Dispatch payloads, artifacts, and templates are written to the task working
directory before a task can start because the resulting files may be binary or
image run by the task. For example, an artifact
can be used to download a
Docker image or .jar file, or a template
can be used to render a shell
script that's run by exec
.
The artifact
and template
blocks write their data to a destination
relative to the task working directory, not the NOMAD_TASK_DIR
. For task
drivers with image
filesystem isolation, this means the destination
field
path should be prefixed with either NOMAD_TASK_DIR
or
NOMAD_SECRETS_DIR
. Otherwise, the file will not be visible from inside the
resulting container. (The dispatch_payload
block always writes its data to
the NOMAD_TASK_DIR
.)
For CSI volumes, the client will stage the volume before setting up the task working directory.

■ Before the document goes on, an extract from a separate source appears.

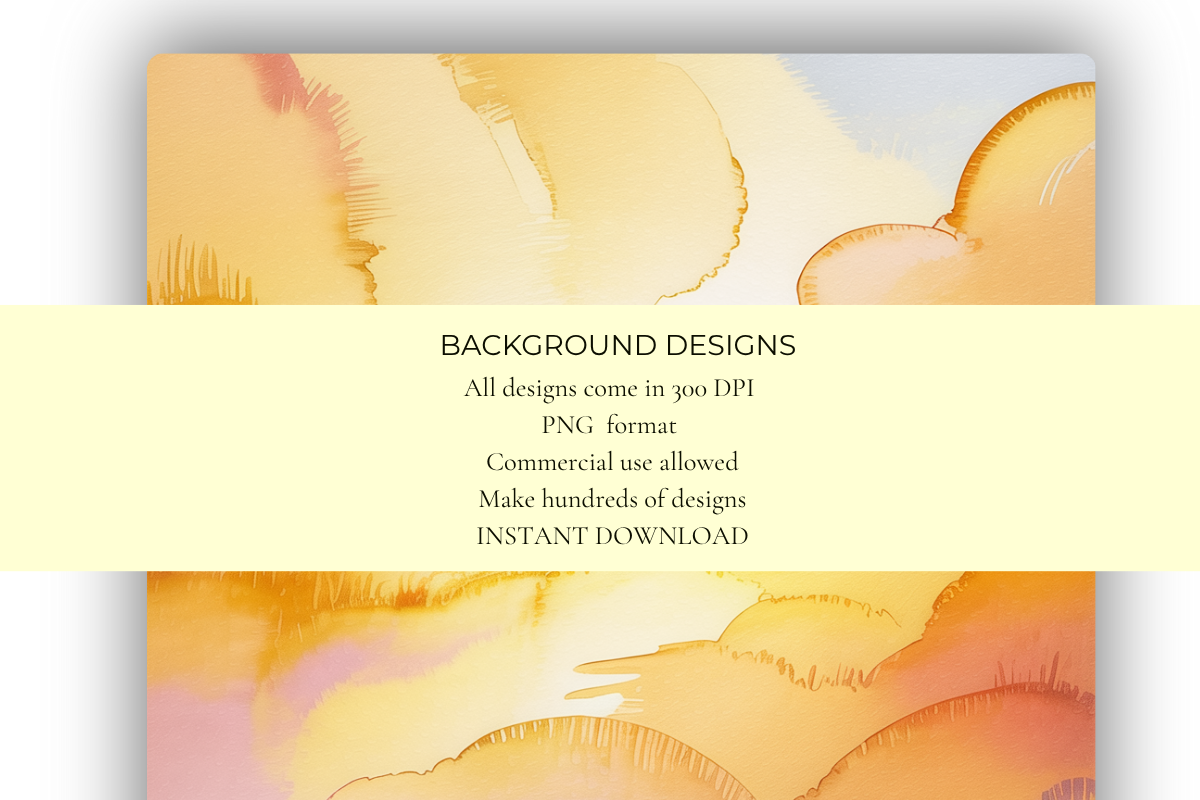Click the PNG format label

(609, 425)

Staging typically involves mounting the volume into the CSI plugin's task directory, sending commands to the plugin to format the volume as required, and making a volume claim to the Nomad server.
The behavior of the volume_mount
block is controlled by the task driver. The
client builds a mount configuration describing the host volume or CSI volume
and passes it to the task driver to execute. Because the task driver mounts
the volume, it is not possible to have artifact
, template
, or
dispatch_payload
blocks write to a volume.